L'intéressé n'explique pas l'intérêt pour lui d'ordonner la fin d'une procédure de rétention pendant l'hospitalisation d'office puis d'en ordonner une nouvelle après la fin de cette hospitalisation, cette suggestion n'apparaissant pas dans son intérêt en ce qu'elle augmenterait la durée totale de sa retenue sous contrainte.
De plus, il n'explique pas en quoi cette hospitalisation d'office a pu, en l'espèce, faire obstacle à son éloignement dans des délais raisonnables.
Le 20 mai 2023, le préfet a saisi l'autorité algérienne qui devait procéder à l'audition du retenu le 8 juin. Cependant, il ressort d'un document établi le jour même par le consulat que le retenu était absent.

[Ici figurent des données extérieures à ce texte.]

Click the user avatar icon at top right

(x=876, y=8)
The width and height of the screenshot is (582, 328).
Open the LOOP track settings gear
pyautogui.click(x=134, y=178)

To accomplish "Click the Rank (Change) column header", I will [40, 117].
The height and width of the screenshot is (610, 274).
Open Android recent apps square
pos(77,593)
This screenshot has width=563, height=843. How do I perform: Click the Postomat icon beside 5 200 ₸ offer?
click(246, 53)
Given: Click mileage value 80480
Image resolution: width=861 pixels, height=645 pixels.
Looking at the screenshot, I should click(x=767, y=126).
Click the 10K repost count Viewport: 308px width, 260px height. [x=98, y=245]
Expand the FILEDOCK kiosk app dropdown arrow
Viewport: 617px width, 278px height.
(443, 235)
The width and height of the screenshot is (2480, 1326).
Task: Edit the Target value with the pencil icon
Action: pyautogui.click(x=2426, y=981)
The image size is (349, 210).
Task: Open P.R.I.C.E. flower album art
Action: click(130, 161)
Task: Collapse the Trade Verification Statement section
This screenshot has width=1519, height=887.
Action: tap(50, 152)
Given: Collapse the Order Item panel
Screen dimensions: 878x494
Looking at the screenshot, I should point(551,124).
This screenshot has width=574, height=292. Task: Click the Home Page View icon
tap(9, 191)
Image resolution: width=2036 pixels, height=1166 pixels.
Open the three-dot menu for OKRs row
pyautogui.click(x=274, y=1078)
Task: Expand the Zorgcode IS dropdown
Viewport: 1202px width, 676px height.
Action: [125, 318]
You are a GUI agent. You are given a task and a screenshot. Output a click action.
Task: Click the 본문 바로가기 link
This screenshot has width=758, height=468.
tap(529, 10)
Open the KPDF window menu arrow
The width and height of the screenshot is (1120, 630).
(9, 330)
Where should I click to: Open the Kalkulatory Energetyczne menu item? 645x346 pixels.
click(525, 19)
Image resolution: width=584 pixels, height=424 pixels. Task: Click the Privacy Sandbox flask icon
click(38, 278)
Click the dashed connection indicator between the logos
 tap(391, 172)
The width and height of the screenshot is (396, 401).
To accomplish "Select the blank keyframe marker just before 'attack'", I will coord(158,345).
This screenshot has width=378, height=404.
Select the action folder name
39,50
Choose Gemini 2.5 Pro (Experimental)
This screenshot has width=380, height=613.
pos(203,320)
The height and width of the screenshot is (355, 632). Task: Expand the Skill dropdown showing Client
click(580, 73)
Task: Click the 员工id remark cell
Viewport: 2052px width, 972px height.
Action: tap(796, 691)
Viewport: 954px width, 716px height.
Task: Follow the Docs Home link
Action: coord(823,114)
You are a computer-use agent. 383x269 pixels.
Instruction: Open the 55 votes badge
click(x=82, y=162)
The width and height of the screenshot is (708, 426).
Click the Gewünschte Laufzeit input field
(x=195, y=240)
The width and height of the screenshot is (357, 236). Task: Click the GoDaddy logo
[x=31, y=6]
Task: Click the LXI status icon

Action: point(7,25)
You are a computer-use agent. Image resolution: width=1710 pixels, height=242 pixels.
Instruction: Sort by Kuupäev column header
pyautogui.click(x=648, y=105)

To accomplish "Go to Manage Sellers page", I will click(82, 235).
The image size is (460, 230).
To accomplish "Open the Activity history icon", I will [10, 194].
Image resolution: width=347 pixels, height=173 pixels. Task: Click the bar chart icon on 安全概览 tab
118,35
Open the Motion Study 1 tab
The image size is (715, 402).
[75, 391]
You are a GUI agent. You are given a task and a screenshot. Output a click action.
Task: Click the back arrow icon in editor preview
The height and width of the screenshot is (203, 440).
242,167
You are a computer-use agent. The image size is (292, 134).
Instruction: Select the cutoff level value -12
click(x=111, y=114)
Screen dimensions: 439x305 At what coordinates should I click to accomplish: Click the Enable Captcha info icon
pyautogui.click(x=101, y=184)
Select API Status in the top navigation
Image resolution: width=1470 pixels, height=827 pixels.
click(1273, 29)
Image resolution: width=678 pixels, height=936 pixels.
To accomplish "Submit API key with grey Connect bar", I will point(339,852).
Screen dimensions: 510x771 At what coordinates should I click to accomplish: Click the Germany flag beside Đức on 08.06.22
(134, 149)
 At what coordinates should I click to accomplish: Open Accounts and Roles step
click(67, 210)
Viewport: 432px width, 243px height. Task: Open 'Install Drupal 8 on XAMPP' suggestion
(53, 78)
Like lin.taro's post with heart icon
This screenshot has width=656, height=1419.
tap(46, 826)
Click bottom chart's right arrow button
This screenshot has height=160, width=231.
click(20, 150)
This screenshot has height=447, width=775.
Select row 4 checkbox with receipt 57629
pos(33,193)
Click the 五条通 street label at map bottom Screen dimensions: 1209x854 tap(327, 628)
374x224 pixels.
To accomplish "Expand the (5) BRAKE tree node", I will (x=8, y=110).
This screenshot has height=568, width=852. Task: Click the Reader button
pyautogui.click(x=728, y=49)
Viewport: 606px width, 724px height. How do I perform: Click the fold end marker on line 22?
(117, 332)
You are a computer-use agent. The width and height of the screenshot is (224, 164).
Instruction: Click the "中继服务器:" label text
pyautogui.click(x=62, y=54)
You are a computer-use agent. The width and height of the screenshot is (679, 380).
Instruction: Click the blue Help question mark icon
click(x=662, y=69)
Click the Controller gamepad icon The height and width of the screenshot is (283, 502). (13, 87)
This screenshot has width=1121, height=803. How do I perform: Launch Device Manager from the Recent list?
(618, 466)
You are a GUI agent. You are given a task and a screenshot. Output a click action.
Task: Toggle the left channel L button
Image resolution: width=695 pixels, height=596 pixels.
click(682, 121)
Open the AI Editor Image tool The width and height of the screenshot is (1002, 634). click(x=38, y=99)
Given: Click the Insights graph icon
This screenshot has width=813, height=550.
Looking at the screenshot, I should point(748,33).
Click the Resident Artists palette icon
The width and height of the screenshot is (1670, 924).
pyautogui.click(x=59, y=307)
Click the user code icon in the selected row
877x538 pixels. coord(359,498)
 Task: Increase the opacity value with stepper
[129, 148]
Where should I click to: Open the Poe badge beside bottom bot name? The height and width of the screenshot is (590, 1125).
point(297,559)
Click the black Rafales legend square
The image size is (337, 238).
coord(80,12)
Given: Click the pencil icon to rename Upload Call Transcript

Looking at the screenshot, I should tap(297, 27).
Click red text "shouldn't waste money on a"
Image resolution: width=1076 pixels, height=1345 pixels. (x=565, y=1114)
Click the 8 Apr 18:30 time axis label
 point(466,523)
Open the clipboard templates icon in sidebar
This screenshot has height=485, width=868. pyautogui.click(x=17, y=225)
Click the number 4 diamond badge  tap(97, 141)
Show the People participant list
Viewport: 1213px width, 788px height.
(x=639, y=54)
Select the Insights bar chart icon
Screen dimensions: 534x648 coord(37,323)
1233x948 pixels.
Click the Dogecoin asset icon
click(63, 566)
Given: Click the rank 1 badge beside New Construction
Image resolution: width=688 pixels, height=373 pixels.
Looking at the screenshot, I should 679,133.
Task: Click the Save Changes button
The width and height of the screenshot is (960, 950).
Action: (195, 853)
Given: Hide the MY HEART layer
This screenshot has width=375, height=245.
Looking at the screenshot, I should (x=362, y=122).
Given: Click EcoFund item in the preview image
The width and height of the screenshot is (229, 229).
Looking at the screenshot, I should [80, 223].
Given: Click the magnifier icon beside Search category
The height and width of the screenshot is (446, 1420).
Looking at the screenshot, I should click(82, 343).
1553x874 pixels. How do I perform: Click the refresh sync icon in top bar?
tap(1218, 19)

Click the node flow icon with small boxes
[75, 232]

Selon la requête du préfet l'intéressé était hospitalisé. Si, l'ordonnance qui lui a été délivrée est datée de la veille, ces deux éléments ne sont pas contradictoires en ce que le médecin ayant suivi le retenu a pu établir une ordonnance la veille de la fin de l'hospitalisation de M. [G].
Enfin, ainsi que l'a relevé le premier juge au stade actuel il ne peut être affirmé que l'éloignement du retenu ne pourra pas avoir lieu avant que soit épuisé l'ensemble de la durée légale maximale de rétention de 60 jours.
D'où il s'en suit que l'ordonnance du premier juge sera confirmée.
PAR CES MOTIFS
Statuant, au terme de débats tenus publiquement, par ordonnance mise à disposition au greffe après avis aux parties ;
REÇOIT l'appel ;
CONFIRME l'ordonnance rendue par le juge des libertés et de la détention au tribunal judiciaire de TOULOUSE le 18 juin 2023;
DIT que la présente ordonnance sera notifiée à la PREFECTURE de Haute-Garonne, service des étrangers, à M. [Z] [C], ainsi qu'à son conseil et communiquée au Ministère Public.
LE GREFFIER LE MAGISTRAT DELEGUE
P.GORDON E. VET Conseiller.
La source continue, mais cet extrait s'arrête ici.